Siluet senja menampakkan keindahannya, walau sekejap hadirnya, tapi mampu membius manusia yang tak terhitung jumlahnya. Ya, banyak manusia begitu memuji senja, langit biru bercampur jingga, samar-sama merah muda dan kuning muda.
Dua pria penghuni apartemen sesekali menatap jendela yang sama, menampakkan keagungan Tuhan yang sempurna. Satu pria sibuk dengan kertas-kertas dan angka yang tercoret di atasnya, notebook bermerk Hp menampakkan layar putih bertuliskan tinta hitam di depannya.
Sedang satunya lagi nampak bosan dengan gatgetnya yang sedari pagi di otak-atiknya mencari akun seseorang untuk dicari tahu apapun yang berkaitan dengannya, apa yang dia suka misal, makanan favorite atau perihal hubungan asmaranya.
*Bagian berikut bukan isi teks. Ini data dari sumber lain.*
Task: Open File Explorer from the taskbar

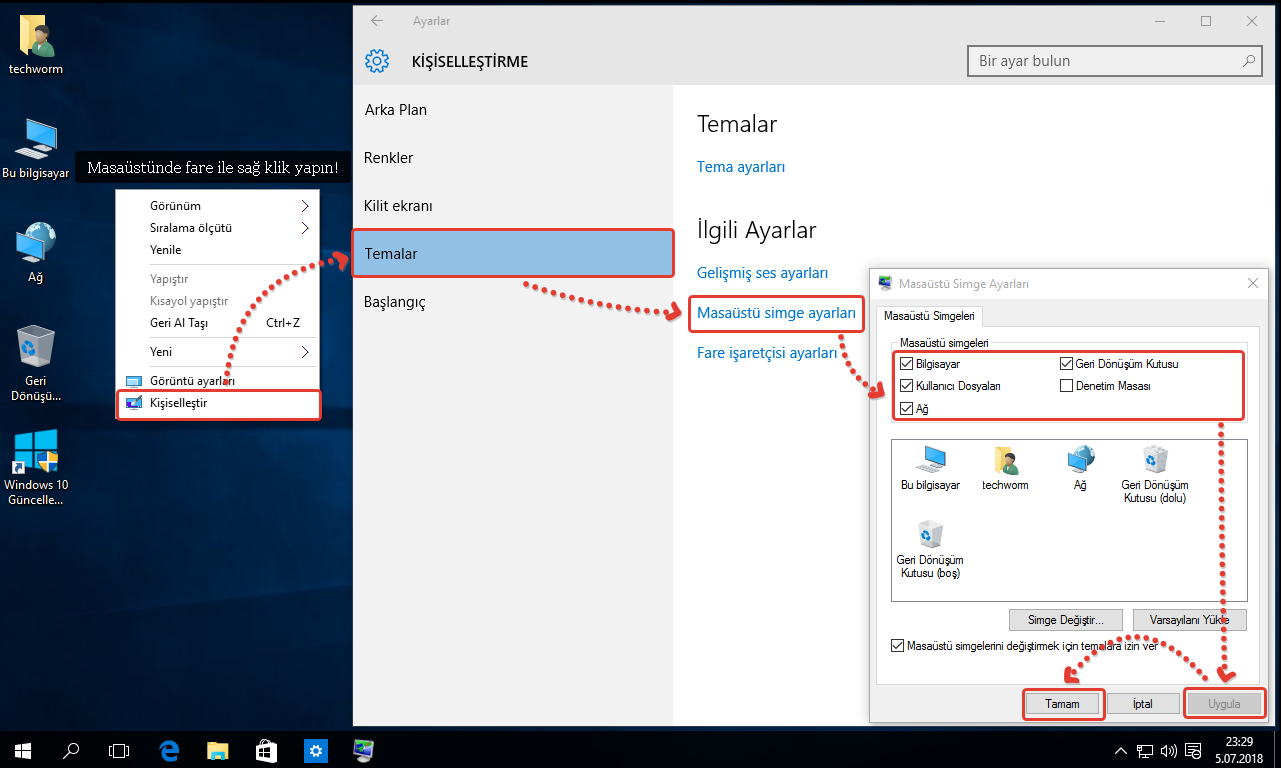Action: 218,749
Sayangnya, tak satupun akunnya memberikan info tentangnya, kecuali satu, yaitu postingan-postingan islami yang memenuhi berandanya, atau quotes semangat yang di edit sedemikian cantik, persis seperti orangnya.
Dan satu postingan sederhana mampu mengusik pikirannya, disana tertulis,
Kalau kau ingin melihat bagaimana sikap lelaki kepadamu, maka lihatlah bagaima ia bersikap kepada ibunya.
Ya, kalimat itu tertulis di sebuah gambar yang menampakan seorang lelaki berpeci berdiri berlawanan dengan senja. Pertanyaan-pertanyaan memenuhi kepala Andre. Benarkah sikap lelaki dilihat dari bagaimana ia bersikap pada ibunya?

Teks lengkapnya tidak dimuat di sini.